First, the painful part of the story: Jesus seems to treat the Canaanite women badly. He ignores her until she’s so annoying she can’t be ignored any longer. As an advocate for her daughter, she is persistent. You could say that “nevertheless, she persisted!”

But Jesus refuses to help her and then insults her by calling her a dog! Some commentators try to soften this by reminding us that the word he uses isn’t actually “dog” in the original language, but “little dog”. Personally, I don’t find it any less offensive. It just seems so not Jesus. Why! Why would he say this?

Well, the traditional interpretation goes something like this: Jesus isn’t actually being mean to her. No no, he’s just testing her so that we can all learn from this encounter.  And when she passes her test, he rewards her by healing her daughter. Maybe.
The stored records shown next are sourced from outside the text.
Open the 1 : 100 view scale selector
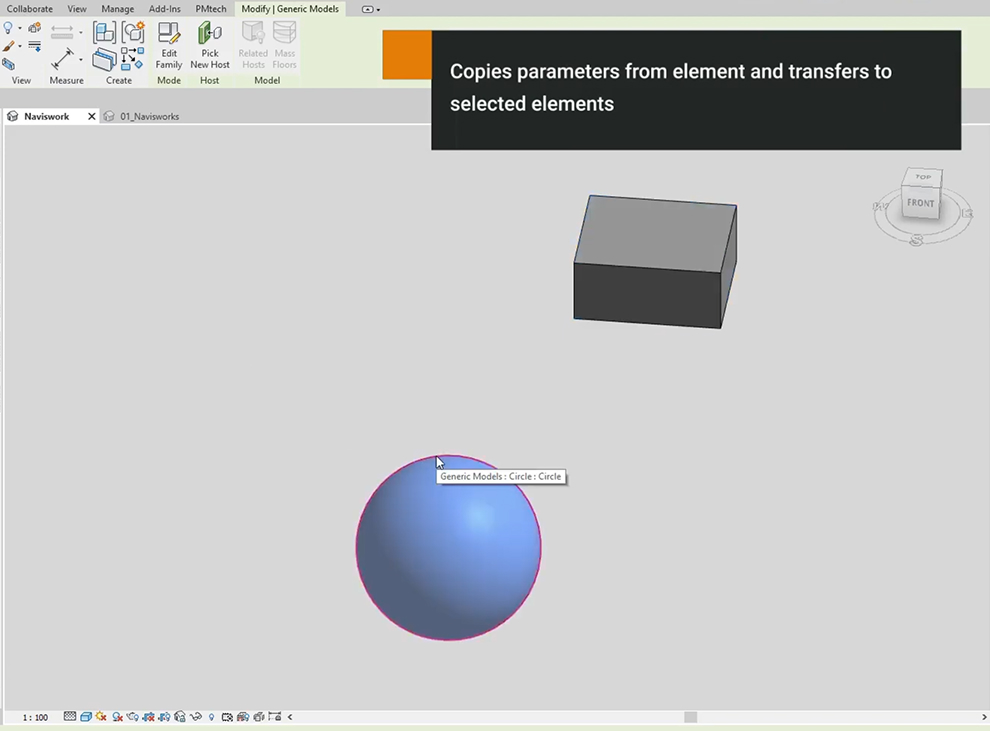This screenshot has width=990, height=731. click(x=35, y=717)
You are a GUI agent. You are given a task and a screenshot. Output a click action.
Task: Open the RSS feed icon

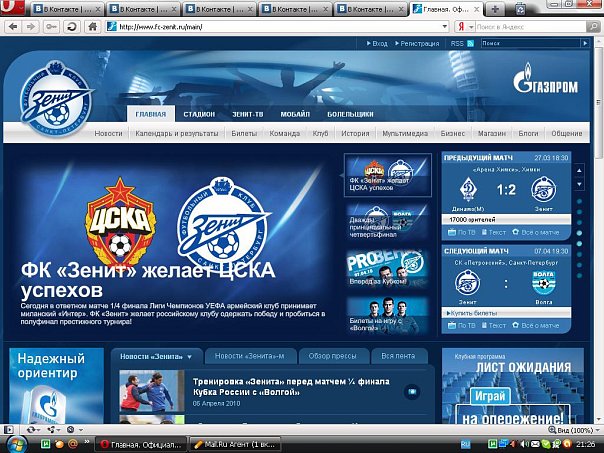tap(471, 44)
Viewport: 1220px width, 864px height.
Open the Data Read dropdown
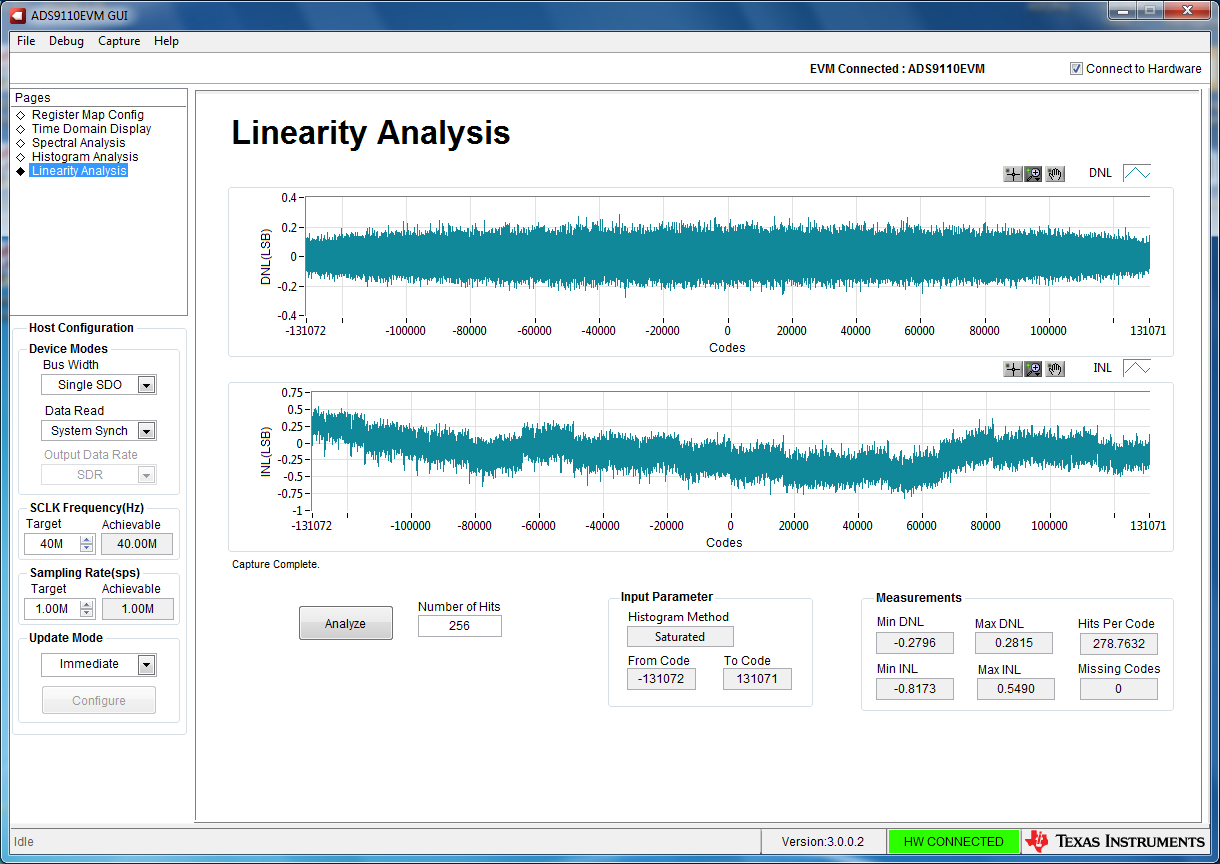click(x=146, y=431)
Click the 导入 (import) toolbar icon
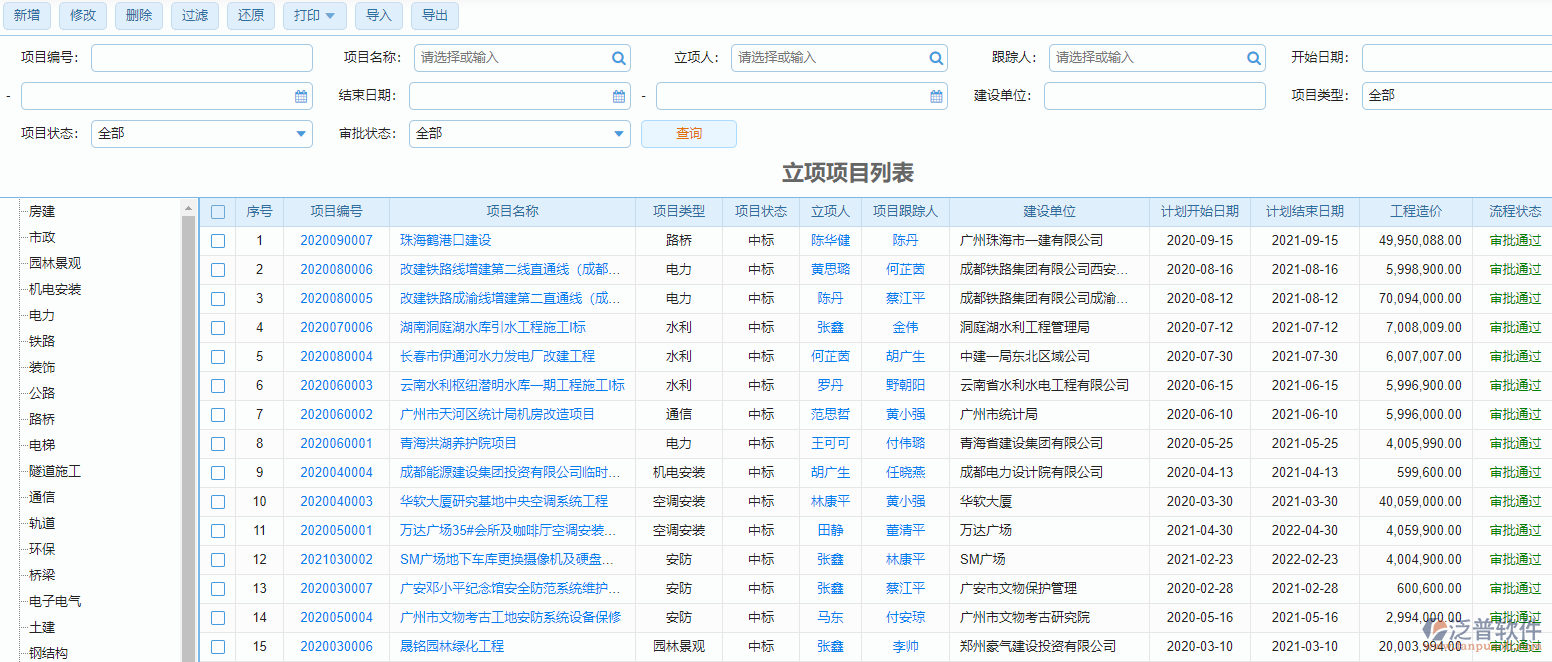Screen dimensions: 1552x662 coord(378,15)
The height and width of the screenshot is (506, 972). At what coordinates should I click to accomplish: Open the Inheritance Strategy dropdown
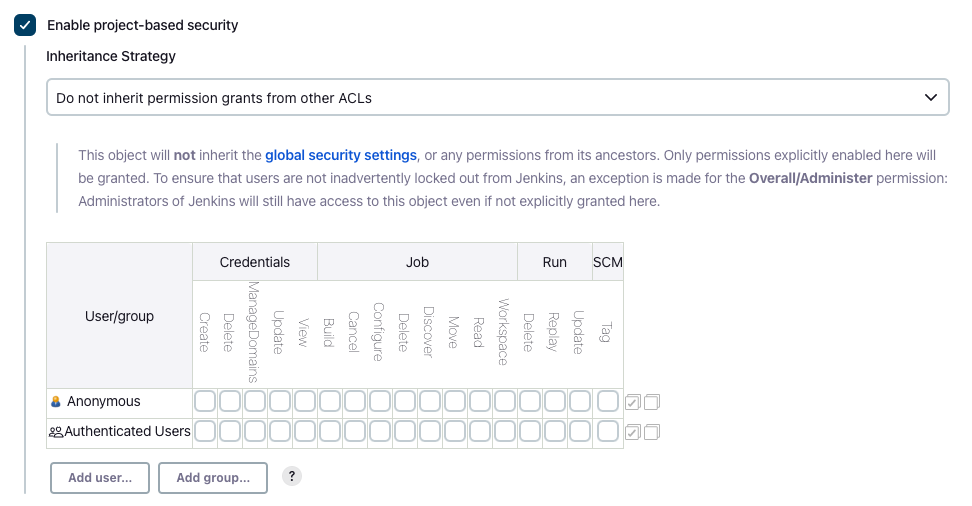coord(497,98)
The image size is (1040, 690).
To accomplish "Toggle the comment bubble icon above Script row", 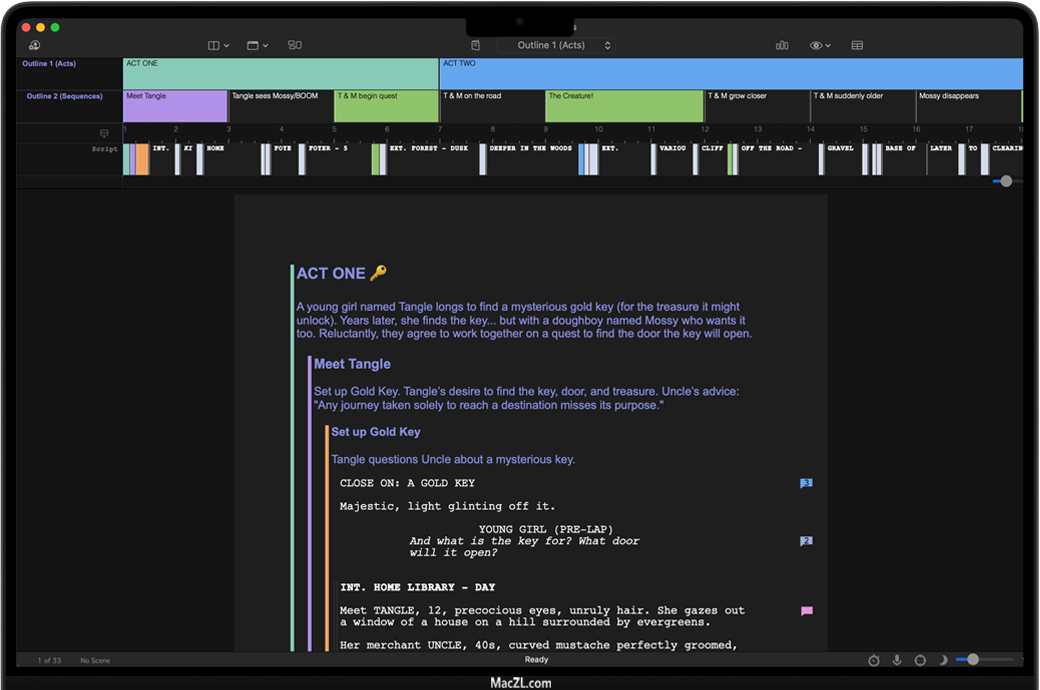I will tap(104, 133).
But I’m not totally buying it.

The truth is that we don’t know why Jesus said this and we’ll never know for sure. So if we really want to understand this story we need to focus not on Jesus but on the persistent woman. She’s obviously the hero of the story, but why?

It seems like she “gets” Jesus more than anybody. Even more than his disciples do. She’s an outsider and a woman so she might not even expect Jesus to deal with her. But she is utterly desperate and she believes he can heal her daughter who has a demon. She’s got this audacity and this unrelenting drive to get him to help.

So when Jesus dismisses her and calls her a dog she responds in this way: “Yes, Lord. Yet even the dogs eat the crumbs that fall from their masters’ table.”

She’s a marginalized person who has always been run over, left out, and discriminated against so I guess she’s used to getting the leftovers if she gets anything at all. But she believes that what Jesus offers—the mercy of God—is so amazing that leftovers are okay. Just a crumb would be sufficient. Just a crumb.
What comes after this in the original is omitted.